(Element lookup records)

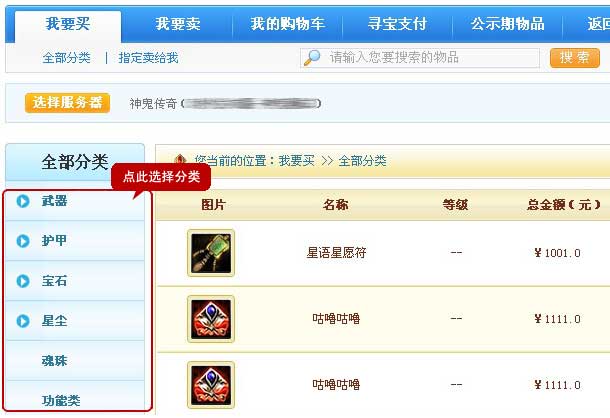
Task: Click the 选择服务器 button
Action: pyautogui.click(x=67, y=103)
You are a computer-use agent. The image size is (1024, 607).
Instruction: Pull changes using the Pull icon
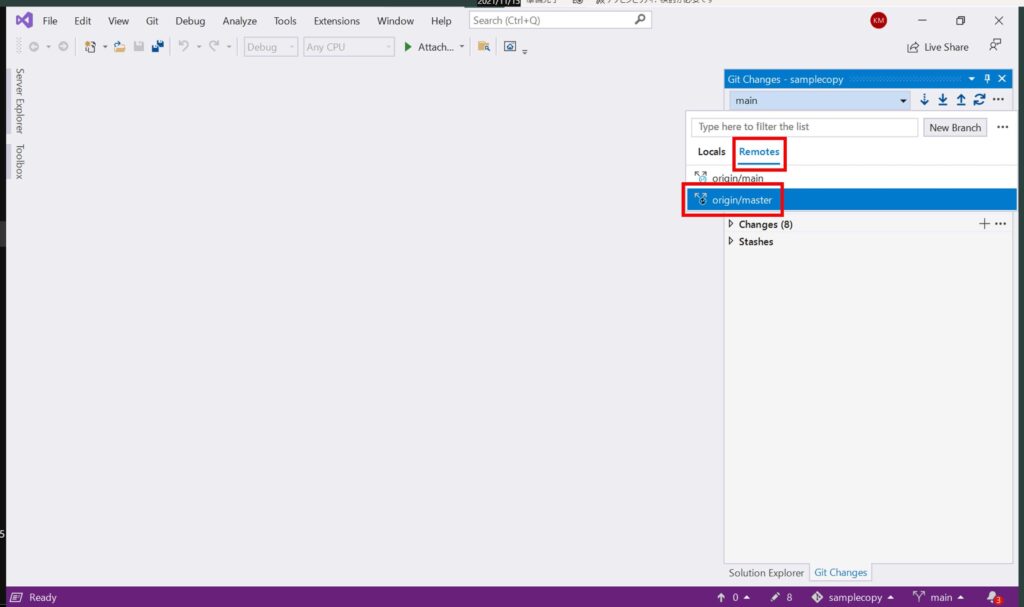(943, 99)
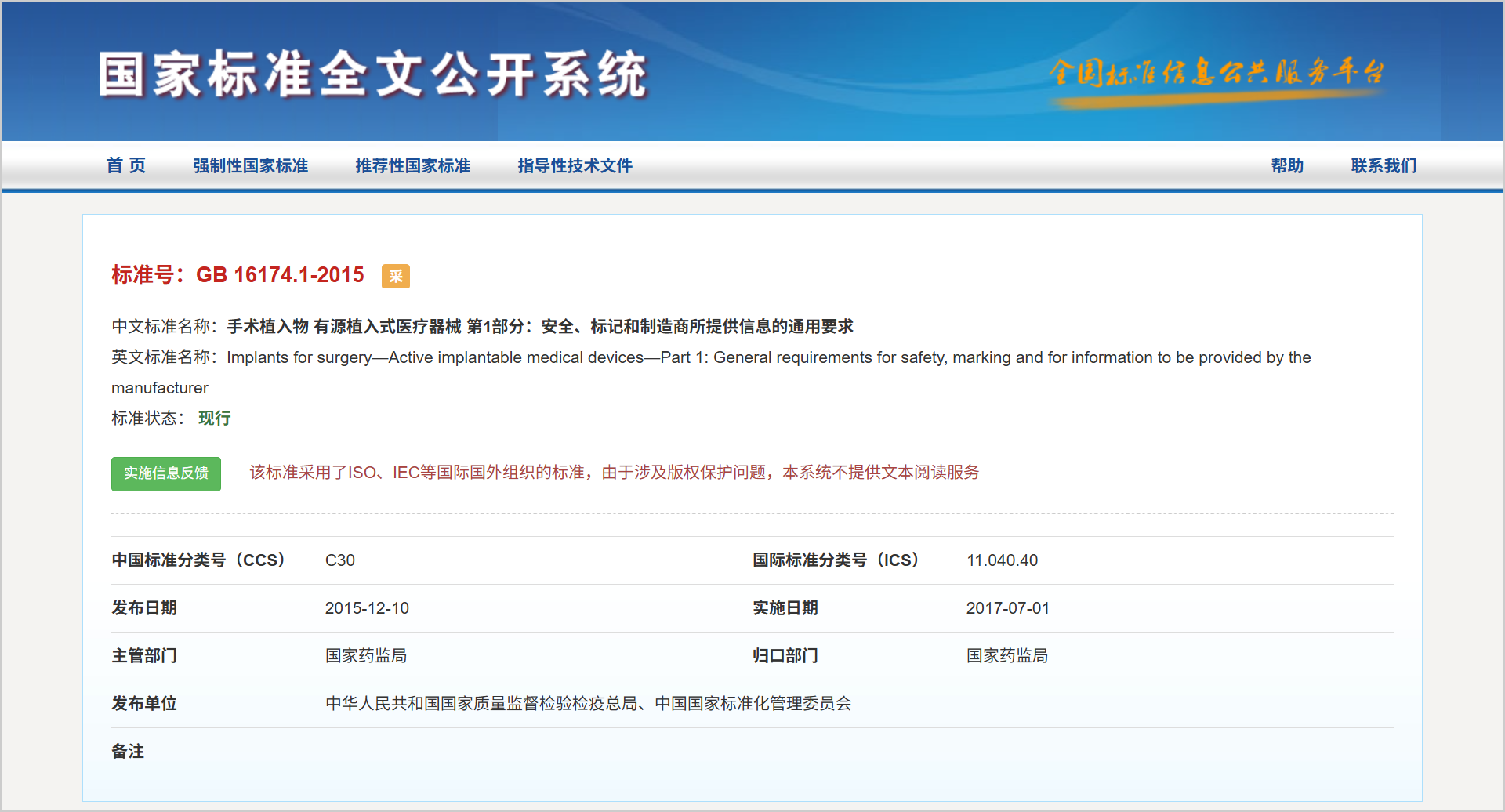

_EXERCISE_
Show every line in the items above that contains the word "Pull".

_FINISHED EXERCISE_
Instruction: Pull changes using the Pull icon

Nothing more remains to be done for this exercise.